The reason its called "dating" is because its a process of getting to know each other to be able to see if the potential exists for a long-term, or even eventually, marriage.
This is not something that can be rushed. Getting to know someone takes time - several months to a year or more. At first, there is attraction, excitement that this man, seems to like me, etc. But there's often (unless you don't feel a mutual attraction) more infatuation, starry-eyes, etc. and is more based in hopeful or wishful thinking than anything else.
You have to see how one another acts when you've had a bad day, feel grumpy, or unwell, or anxious and worried about something, and how you deal with disagreements and problems - and problems WILL come up between you sooner or later.
How you handle difficulties - do you respond with anger and a refusal to listen, are easily offended - OR are you willing to at least listen to what your friend has to say, and then state your own feelings and intentions calmly, but firmly, without putting him down? You may agree to disagree, but hopefully would do so in a way that is still kind, yet firm. Or, you might find you can compromise and meet each other halfway on an issue. This is the real test and clue as to whether what you have is perhaps leading to something good, and long term - or NOT.

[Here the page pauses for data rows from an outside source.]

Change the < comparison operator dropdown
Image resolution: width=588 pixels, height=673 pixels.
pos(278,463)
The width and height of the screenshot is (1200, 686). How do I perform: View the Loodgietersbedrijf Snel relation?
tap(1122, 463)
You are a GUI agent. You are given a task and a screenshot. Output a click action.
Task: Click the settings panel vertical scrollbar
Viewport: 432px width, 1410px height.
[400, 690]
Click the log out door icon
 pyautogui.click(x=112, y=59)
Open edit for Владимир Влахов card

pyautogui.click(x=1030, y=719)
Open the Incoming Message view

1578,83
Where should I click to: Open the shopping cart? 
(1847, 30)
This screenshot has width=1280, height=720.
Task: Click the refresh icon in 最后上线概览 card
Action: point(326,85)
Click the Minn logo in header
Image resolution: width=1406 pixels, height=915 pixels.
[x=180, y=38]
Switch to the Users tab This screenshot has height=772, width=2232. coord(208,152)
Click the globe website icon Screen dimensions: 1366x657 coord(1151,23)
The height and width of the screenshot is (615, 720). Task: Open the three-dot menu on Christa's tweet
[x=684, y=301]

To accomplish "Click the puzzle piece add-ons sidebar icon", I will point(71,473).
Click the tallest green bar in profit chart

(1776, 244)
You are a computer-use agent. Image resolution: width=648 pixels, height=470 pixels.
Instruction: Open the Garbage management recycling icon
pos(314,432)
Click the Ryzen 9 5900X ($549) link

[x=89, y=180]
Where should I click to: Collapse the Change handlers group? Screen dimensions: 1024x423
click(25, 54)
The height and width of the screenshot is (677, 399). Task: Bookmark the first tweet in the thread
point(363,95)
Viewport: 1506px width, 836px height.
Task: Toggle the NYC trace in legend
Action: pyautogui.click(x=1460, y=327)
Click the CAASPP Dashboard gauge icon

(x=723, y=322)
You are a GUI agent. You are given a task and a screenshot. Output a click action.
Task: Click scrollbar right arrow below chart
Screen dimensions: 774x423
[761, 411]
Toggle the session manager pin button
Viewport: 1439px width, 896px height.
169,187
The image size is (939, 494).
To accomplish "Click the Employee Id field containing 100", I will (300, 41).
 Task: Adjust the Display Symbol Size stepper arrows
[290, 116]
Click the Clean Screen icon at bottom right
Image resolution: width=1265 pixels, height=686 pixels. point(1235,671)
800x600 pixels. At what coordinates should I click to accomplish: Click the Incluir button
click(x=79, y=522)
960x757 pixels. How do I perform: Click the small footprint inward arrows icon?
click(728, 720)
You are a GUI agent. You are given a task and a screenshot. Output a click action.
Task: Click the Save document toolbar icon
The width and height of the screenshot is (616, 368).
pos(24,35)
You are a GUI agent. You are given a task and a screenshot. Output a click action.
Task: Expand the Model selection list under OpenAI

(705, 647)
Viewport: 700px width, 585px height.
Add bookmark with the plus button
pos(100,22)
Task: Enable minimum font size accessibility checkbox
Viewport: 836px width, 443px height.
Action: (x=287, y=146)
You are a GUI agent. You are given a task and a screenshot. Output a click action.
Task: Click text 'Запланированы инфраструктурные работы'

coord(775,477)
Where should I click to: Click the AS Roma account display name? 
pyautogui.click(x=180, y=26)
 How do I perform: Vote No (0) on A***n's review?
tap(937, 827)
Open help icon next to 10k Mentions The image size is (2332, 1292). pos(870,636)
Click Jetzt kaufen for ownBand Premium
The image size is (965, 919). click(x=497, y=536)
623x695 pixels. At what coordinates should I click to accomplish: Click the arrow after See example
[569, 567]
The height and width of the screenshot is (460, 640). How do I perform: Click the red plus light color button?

I think you need to proceed with caution with your friend. His request for permission to love you sounds premature considering you've only been going out for a few weeks.
He might mean that "having permission to love you" implies the privilege of having sex with you. This would be a bad idea.
For now, keep it more to a platonic level, while still enjoying one another's company, and if you feel uncomfortable about his words or behavior, you need to pay attention to your discomfort. It could well be an indication from your heart that this is not something you want to pursue with this man.
Hope this helps. Good luck.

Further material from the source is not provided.